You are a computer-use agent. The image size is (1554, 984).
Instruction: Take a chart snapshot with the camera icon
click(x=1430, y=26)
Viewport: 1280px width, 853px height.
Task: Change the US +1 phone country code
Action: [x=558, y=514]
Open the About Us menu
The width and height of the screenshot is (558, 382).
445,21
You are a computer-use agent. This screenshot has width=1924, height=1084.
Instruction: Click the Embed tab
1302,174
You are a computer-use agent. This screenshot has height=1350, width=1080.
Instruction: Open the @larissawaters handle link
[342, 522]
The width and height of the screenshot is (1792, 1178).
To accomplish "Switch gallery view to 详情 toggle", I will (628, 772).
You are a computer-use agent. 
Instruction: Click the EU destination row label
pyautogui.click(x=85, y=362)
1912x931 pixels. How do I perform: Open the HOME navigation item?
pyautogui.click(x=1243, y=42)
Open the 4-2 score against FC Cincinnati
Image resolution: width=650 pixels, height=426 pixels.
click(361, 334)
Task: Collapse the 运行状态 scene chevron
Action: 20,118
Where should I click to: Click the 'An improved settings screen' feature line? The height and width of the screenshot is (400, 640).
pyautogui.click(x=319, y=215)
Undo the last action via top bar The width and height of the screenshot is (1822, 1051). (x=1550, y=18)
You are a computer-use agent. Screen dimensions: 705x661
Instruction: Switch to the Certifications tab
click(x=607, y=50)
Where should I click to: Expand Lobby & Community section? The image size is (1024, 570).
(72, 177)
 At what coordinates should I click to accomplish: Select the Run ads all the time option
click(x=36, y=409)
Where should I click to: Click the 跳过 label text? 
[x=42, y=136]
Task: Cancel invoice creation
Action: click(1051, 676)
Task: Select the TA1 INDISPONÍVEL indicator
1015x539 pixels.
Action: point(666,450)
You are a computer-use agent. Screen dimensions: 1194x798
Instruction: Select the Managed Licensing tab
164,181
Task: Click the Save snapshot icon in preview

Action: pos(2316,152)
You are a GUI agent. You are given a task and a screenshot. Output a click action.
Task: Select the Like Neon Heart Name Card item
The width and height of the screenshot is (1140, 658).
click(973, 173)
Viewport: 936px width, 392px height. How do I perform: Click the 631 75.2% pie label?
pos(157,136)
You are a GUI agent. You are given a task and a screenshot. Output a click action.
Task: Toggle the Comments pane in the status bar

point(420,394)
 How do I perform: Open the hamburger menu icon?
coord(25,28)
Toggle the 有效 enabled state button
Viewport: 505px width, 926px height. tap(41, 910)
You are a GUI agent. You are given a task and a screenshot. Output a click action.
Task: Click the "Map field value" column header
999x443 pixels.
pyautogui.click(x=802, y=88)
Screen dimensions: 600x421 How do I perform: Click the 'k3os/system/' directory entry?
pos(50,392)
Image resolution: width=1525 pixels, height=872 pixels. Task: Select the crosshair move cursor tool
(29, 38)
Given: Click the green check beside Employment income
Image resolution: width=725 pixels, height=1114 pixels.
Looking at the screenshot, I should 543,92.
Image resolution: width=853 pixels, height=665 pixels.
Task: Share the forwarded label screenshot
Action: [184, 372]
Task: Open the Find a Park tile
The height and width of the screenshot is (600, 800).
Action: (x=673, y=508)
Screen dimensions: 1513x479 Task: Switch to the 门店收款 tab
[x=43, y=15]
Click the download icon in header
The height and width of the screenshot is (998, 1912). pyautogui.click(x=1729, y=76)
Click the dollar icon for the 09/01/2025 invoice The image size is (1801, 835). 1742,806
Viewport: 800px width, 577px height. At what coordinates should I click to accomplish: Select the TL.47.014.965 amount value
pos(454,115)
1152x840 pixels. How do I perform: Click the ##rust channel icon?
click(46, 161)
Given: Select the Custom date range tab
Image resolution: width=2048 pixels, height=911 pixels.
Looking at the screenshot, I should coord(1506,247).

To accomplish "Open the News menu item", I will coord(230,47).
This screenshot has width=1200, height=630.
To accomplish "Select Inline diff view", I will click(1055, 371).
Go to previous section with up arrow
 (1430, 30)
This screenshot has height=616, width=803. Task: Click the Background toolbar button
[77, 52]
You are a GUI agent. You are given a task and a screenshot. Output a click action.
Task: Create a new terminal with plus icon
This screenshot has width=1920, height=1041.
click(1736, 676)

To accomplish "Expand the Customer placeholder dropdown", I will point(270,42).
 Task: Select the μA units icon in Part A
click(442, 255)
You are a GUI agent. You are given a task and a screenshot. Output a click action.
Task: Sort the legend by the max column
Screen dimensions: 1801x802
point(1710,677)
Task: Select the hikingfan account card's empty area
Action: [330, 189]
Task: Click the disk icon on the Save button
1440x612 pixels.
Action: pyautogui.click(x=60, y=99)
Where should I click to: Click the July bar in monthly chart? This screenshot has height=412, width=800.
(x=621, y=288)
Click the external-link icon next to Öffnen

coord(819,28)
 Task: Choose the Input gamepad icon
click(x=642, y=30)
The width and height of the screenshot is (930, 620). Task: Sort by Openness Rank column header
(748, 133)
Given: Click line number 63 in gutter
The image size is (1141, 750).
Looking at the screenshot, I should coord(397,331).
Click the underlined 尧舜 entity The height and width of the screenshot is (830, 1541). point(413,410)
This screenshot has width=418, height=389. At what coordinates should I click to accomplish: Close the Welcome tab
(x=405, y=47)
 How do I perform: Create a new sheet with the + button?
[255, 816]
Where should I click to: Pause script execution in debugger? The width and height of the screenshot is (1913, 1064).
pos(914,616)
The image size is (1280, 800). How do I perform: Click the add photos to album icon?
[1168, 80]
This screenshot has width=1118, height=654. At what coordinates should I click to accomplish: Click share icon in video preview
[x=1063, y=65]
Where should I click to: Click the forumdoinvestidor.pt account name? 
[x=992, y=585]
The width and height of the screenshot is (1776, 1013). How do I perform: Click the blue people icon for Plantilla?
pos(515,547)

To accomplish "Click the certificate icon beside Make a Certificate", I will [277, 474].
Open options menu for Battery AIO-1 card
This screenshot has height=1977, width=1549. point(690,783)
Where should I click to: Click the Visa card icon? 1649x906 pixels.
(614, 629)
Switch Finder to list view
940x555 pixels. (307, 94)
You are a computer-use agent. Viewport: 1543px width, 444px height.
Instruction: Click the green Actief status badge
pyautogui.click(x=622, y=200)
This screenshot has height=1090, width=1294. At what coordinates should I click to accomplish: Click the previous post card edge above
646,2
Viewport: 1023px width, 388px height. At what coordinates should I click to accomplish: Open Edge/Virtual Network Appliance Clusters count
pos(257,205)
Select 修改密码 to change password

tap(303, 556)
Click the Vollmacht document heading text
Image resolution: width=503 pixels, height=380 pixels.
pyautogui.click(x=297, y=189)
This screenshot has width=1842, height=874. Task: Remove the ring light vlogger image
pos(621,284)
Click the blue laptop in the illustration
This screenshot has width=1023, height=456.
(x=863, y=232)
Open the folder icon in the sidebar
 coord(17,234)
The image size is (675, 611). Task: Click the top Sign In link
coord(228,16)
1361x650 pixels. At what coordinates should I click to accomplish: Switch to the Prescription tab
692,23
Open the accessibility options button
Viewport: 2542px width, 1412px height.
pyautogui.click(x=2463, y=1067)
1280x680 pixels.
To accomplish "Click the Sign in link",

## EXERCISE DETAILS
Each record above needs to be transcribed word for word.

## YOUR RESPONSE
You are a computer-use agent. The image size is (1554, 984).
Instruction: Take a chart snapshot with the camera icon
click(x=1430, y=26)
Viewport: 1280px width, 853px height.
Task: Change the US +1 phone country code
Action: [x=558, y=514]
Open the About Us menu
The width and height of the screenshot is (558, 382).
445,21
You are a computer-use agent. This screenshot has width=1924, height=1084.
Instruction: Click the Embed tab
1302,174
You are a computer-use agent. This screenshot has height=1350, width=1080.
Instruction: Open the @larissawaters handle link
[342, 522]
The width and height of the screenshot is (1792, 1178).
To accomplish "Switch gallery view to 详情 toggle", I will (628, 772).
You are a computer-use agent. 
Instruction: Click the EU destination row label
pyautogui.click(x=85, y=362)
1912x931 pixels. How do I perform: Open the HOME navigation item?
pyautogui.click(x=1243, y=42)
Open the 4-2 score against FC Cincinnati
Image resolution: width=650 pixels, height=426 pixels.
click(361, 334)
Task: Collapse the 运行状态 scene chevron
Action: 20,118
Where should I click to: Click the 'An improved settings screen' feature line? The height and width of the screenshot is (400, 640).
pyautogui.click(x=319, y=215)
Undo the last action via top bar The width and height of the screenshot is (1822, 1051). (x=1550, y=18)
You are a computer-use agent. Screen dimensions: 705x661
Instruction: Switch to the Certifications tab
click(x=607, y=50)
Where should I click to: Expand Lobby & Community section? The image size is (1024, 570).
(72, 177)
 At what coordinates should I click to accomplish: Select the Run ads all the time option
click(x=36, y=409)
Where should I click to: Click the 跳过 label text? 
[x=42, y=136]
Task: Cancel invoice creation
Action: click(1051, 676)
Task: Select the TA1 INDISPONÍVEL indicator
1015x539 pixels.
Action: point(666,450)
You are a computer-use agent. Screen dimensions: 1194x798
Instruction: Select the Managed Licensing tab
164,181
Task: Click the Save snapshot icon in preview

Action: pos(2316,152)
You are a GUI agent. You are given a task and a screenshot. Output a click action.
Task: Select the Like Neon Heart Name Card item
The width and height of the screenshot is (1140, 658).
click(973, 173)
Viewport: 936px width, 392px height. How do I perform: Click the 631 75.2% pie label?
pos(157,136)
You are a GUI agent. You are given a task and a screenshot. Output a click action.
Task: Toggle the Comments pane in the status bar

point(420,394)
 How do I perform: Open the hamburger menu icon?
coord(25,28)
Toggle the 有效 enabled state button
Viewport: 505px width, 926px height. tap(41, 910)
You are a GUI agent. You are given a task and a screenshot. Output a click action.
Task: Click the "Map field value" column header
999x443 pixels.
pyautogui.click(x=802, y=88)
Screen dimensions: 600x421 How do I perform: Click the 'k3os/system/' directory entry?
pos(50,392)
Image resolution: width=1525 pixels, height=872 pixels. Task: Select the crosshair move cursor tool
(29, 38)
Given: Click the green check beside Employment income
Image resolution: width=725 pixels, height=1114 pixels.
Looking at the screenshot, I should 543,92.
Image resolution: width=853 pixels, height=665 pixels.
Task: Share the forwarded label screenshot
Action: [184, 372]
Task: Open the Find a Park tile
The height and width of the screenshot is (600, 800).
Action: (x=673, y=508)
Screen dimensions: 1513x479 Task: Switch to the 门店收款 tab
[x=43, y=15]
Click the download icon in header
The height and width of the screenshot is (998, 1912). pyautogui.click(x=1729, y=76)
Click the dollar icon for the 09/01/2025 invoice The image size is (1801, 835). 1742,806
Viewport: 800px width, 577px height. At what coordinates should I click to accomplish: Select the TL.47.014.965 amount value
pos(454,115)
1152x840 pixels. How do I perform: Click the ##rust channel icon?
click(46, 161)
Given: Select the Custom date range tab
Image resolution: width=2048 pixels, height=911 pixels.
Looking at the screenshot, I should coord(1506,247).

To accomplish "Open the News menu item", I will coord(230,47).
This screenshot has width=1200, height=630.
To accomplish "Select Inline diff view", I will click(1055, 371).
Go to previous section with up arrow
 (1430, 30)
This screenshot has height=616, width=803. Task: Click the Background toolbar button
[77, 52]
You are a GUI agent. You are given a task and a screenshot. Output a click action.
Task: Create a new terminal with plus icon
This screenshot has width=1920, height=1041.
click(1736, 676)

To accomplish "Expand the Customer placeholder dropdown", I will point(270,42).
 Task: Select the μA units icon in Part A
click(442, 255)
You are a GUI agent. You are given a task and a screenshot. Output a click action.
Task: Sort the legend by the max column
Screen dimensions: 1801x802
point(1710,677)
Task: Select the hikingfan account card's empty area
Action: [330, 189]
Task: Click the disk icon on the Save button
1440x612 pixels.
Action: pyautogui.click(x=60, y=99)
Where should I click to: Click the July bar in monthly chart? This screenshot has height=412, width=800.
(x=621, y=288)
Click the external-link icon next to Öffnen

coord(819,28)
 Task: Choose the Input gamepad icon
click(x=642, y=30)
The width and height of the screenshot is (930, 620). Task: Sort by Openness Rank column header
(748, 133)
Given: Click line number 63 in gutter
The image size is (1141, 750).
Looking at the screenshot, I should coord(397,331).
Click the underlined 尧舜 entity The height and width of the screenshot is (830, 1541). point(413,410)
This screenshot has width=418, height=389. At what coordinates should I click to accomplish: Close the Welcome tab
(x=405, y=47)
 How do I perform: Create a new sheet with the + button?
[255, 816]
Where should I click to: Pause script execution in debugger? The width and height of the screenshot is (1913, 1064).
pos(914,616)
The image size is (1280, 800). How do I perform: Click the add photos to album icon?
[1168, 80]
This screenshot has width=1118, height=654. At what coordinates should I click to accomplish: Click share icon in video preview
[x=1063, y=65]
Where should I click to: Click the forumdoinvestidor.pt account name? 
[x=992, y=585]
The width and height of the screenshot is (1776, 1013). How do I perform: Click the blue people icon for Plantilla?
pos(515,547)

To accomplish "Click the certificate icon beside Make a Certificate", I will [277, 474].
Open options menu for Battery AIO-1 card
This screenshot has height=1977, width=1549. point(690,783)
Where should I click to: Click the Visa card icon? 1649x906 pixels.
(614, 629)
Switch Finder to list view
940x555 pixels. (307, 94)
You are a computer-use agent. Viewport: 1543px width, 444px height.
Instruction: Click the green Actief status badge
pyautogui.click(x=622, y=200)
This screenshot has height=1090, width=1294. At what coordinates should I click to accomplish: Click the previous post card edge above
646,2
Viewport: 1023px width, 388px height. At what coordinates should I click to accomplish: Open Edge/Virtual Network Appliance Clusters count
pos(257,205)
Select 修改密码 to change password

tap(303, 556)
Click the Vollmacht document heading text
Image resolution: width=503 pixels, height=380 pixels.
pyautogui.click(x=297, y=189)
This screenshot has width=1842, height=874. Task: Remove the ring light vlogger image
pos(621,284)
Click the blue laptop in the illustration
This screenshot has width=1023, height=456.
(x=863, y=232)
Open the folder icon in the sidebar
 coord(17,234)
The image size is (675, 611). Task: Click the top Sign In link
coord(228,16)
1361x650 pixels. At what coordinates should I click to accomplish: Switch to the Prescription tab
692,23
Open the accessibility options button
Viewport: 2542px width, 1412px height.
pyautogui.click(x=2463, y=1067)
1280x680 pixels.
To accomplish "Click the Sign in link",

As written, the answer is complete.